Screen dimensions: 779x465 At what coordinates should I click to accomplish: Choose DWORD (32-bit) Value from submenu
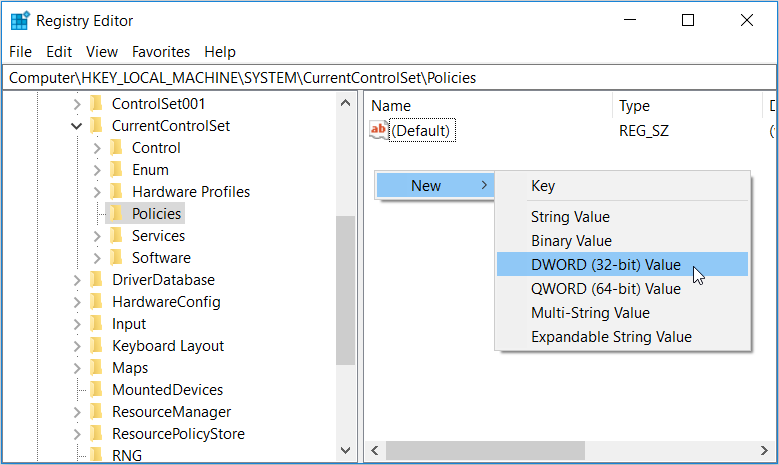606,265
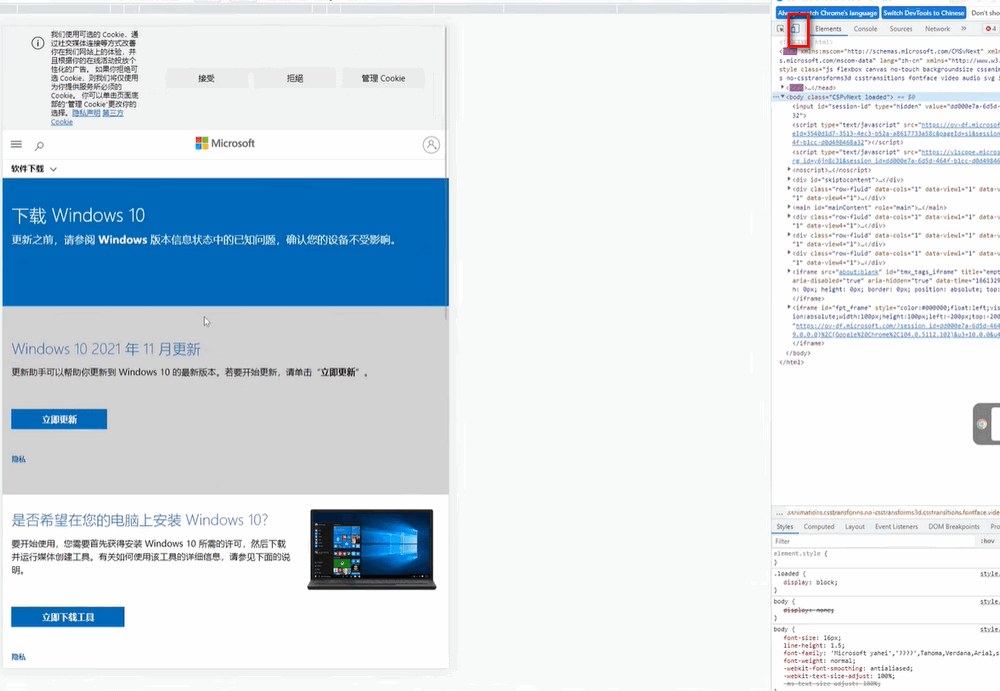The height and width of the screenshot is (691, 1000).
Task: Click the cookie notice info icon
Action: pyautogui.click(x=37, y=44)
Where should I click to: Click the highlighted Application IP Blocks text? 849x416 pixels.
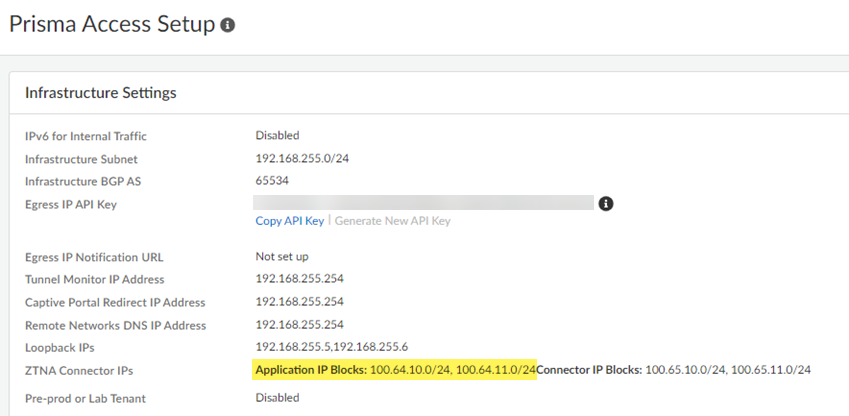click(x=396, y=370)
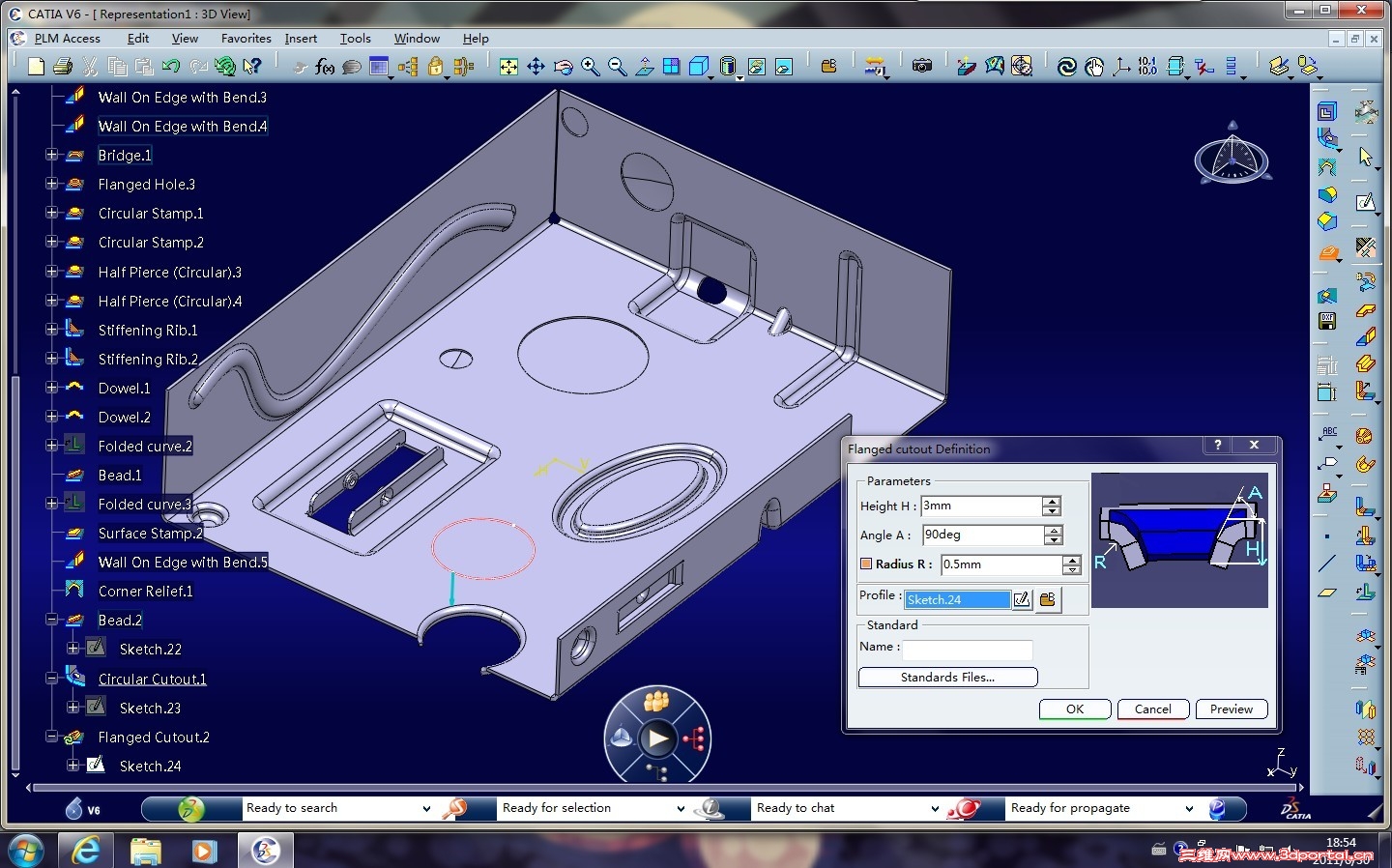
Task: Open the 'Ready to search' dropdown
Action: [426, 808]
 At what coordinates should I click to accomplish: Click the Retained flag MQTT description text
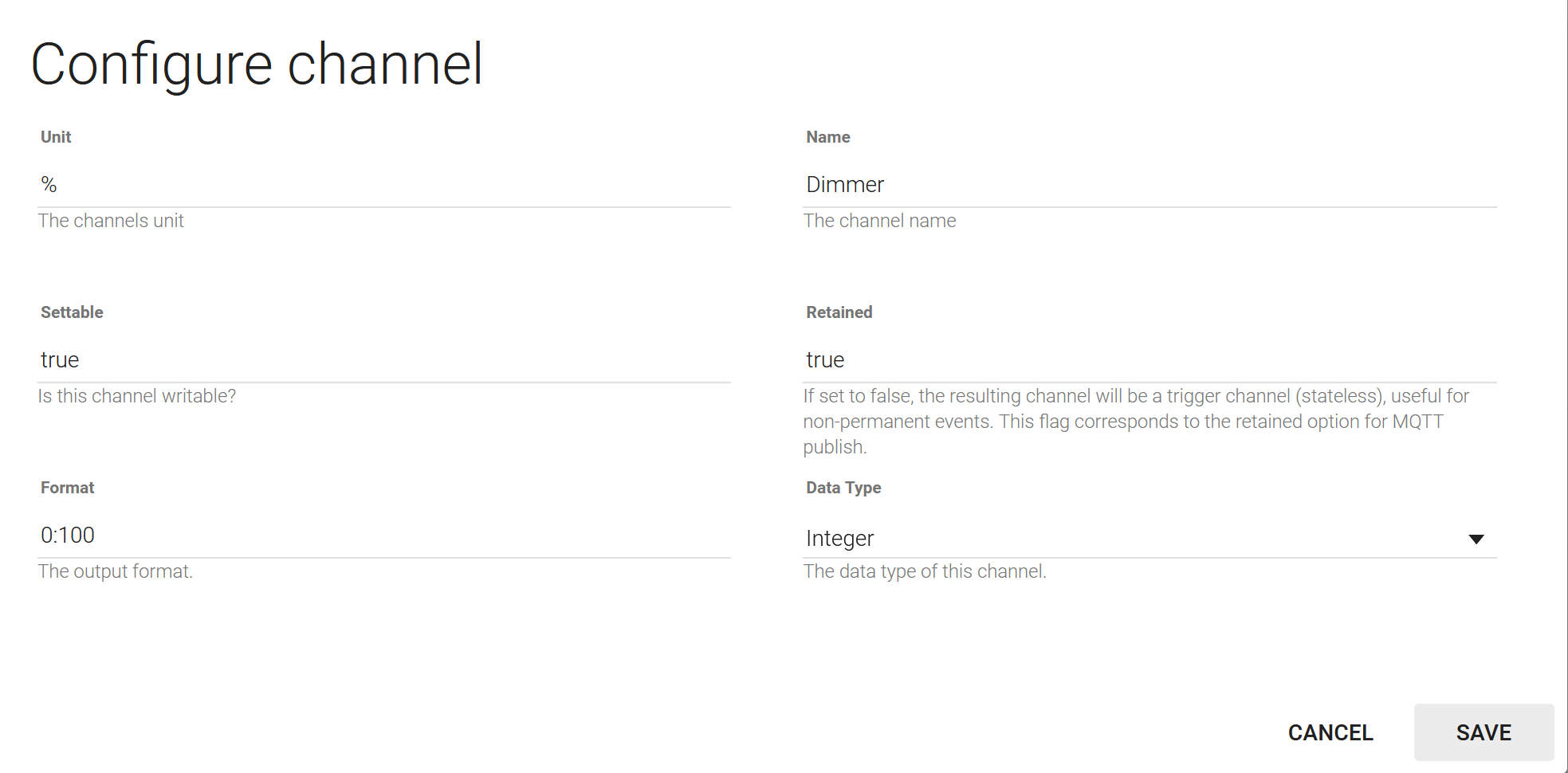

▶ [TASK TO CARRY OUT] Pictures should be left out when the records above are restated exactly.

▶ [WRITTEN ANSWER]
Screen dimensions: 779x465 At what coordinates should I click to accomplish: Choose DWORD (32-bit) Value from submenu
606,265
The height and width of the screenshot is (691, 1000).
Task: Click the cookie notice info icon
Action: pyautogui.click(x=37, y=44)
Where should I click to: Click the highlighted Application IP Blocks text? 849x416 pixels.
click(x=396, y=370)
Task: Open the 'Ready to search' dropdown
Action: [426, 808]
 At what coordinates should I click to accomplish: Click the Retained flag MQTT description text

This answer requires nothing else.